------ Provided passage

As Costello said: “You only change things to make them different. You don’t change them to keep them the same.”
Why should the Future Fund be forced to invest in dodgy renewable power schemes that only make a profit because of forced consumer subsidies? Or forced to invest in build-to-rent projects, because this government wants to turn a nation of homeowners into a nation of renters and kill off the Australian dream to own a home of our own? Or forced to invest in infrastructure that’s not otherwise profitable? Especially as the government already has funds for these purposes, such as the Clean Energy Finance Corporation that, as Costello points out: “Have not done very well.”
This is just the latest ideologically-driven blundering from a government that’s completely clueless on the economy.
There’s the productivity-destroying workplace changes to crack down on outsourcing and casual work; the power subsidies to part-compensate people for the skyrocketing electricity prices that Labor’s own green policies are forcing on households; the taxpayer-funded wage increases for people privately employed in childcare and aged care; the ongoing energy insanity of supporting nuclear power at sea while demonising that very same power source on land; the deliberate sabotage of the coal and gas industries that are two of our three biggest export earners and prop up our federal and state budgets; plus the utter folly of simply writing off 20 per cent of HECS debts in a gift to the well-paid graduates of the future from the low-paid workers of today.
And now this.
But it’s not the first time that the Albanese government has tried to bully fund managers into doing the government’s bidding with our money.
Last year, a Treasury paper on the objectives of compulsory superannuation said that there should be, quote, “alignment between the financial interests of (super fund) members and national economic priorities”. This hasn’t yet happened, thanks to resistance from the retail and industry funds controlling some $2 trillion in Australians’ savings. But having failed to confiscate our personal wealth by redirecting its investment, the government is now targeting the nearly $230bn sitting in the Future Fund.
If the money that we are forced to put into superannuation has to be invested in the government’s so-called national economic priorities, then it’s not really our money, is it?
And if the money that Peter Costello put into a “locked box” has to be spent on the government’s so-called national economic priorities, aka Labor’s election priorities, then it’s no longer a locked box and it’s no longer being invested properly to meet future obligations, like pensions for our veterans.
If something really is a good investment, the Future Fund need not be forced to make it. If it’s a poor investment, under no circumstances should the Future Fund be forced to waste our money on it.
Until now, the Future Fund has done its job without political inference, making Australia hundreds of billions of dollars through carefully judged investments.
Now a government that could win a gold medal for waste wants to up-end the rules and use this money to buy votes at the next election.
As Peter Costello often used to say: “You can’t trust Labor with money” – and almost nothing vindicates that judgment more than this vandalism of his great legacy to our nation.

------------
------ Dataset excerpt

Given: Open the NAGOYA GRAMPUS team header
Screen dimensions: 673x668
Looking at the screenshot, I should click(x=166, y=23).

------------

Task goal |
Answer these questions from the Future Fund passage:
1. How much money does the passage say is sitting in the Future Fund?
2. What percentage of HECS debts does it say is being written off?
3. Which funds does it say control some $2 trillion in Australians' savings?

Complete response |
1. Nearly $230bn.
2. 20 per cent.
3. The retail and industry funds.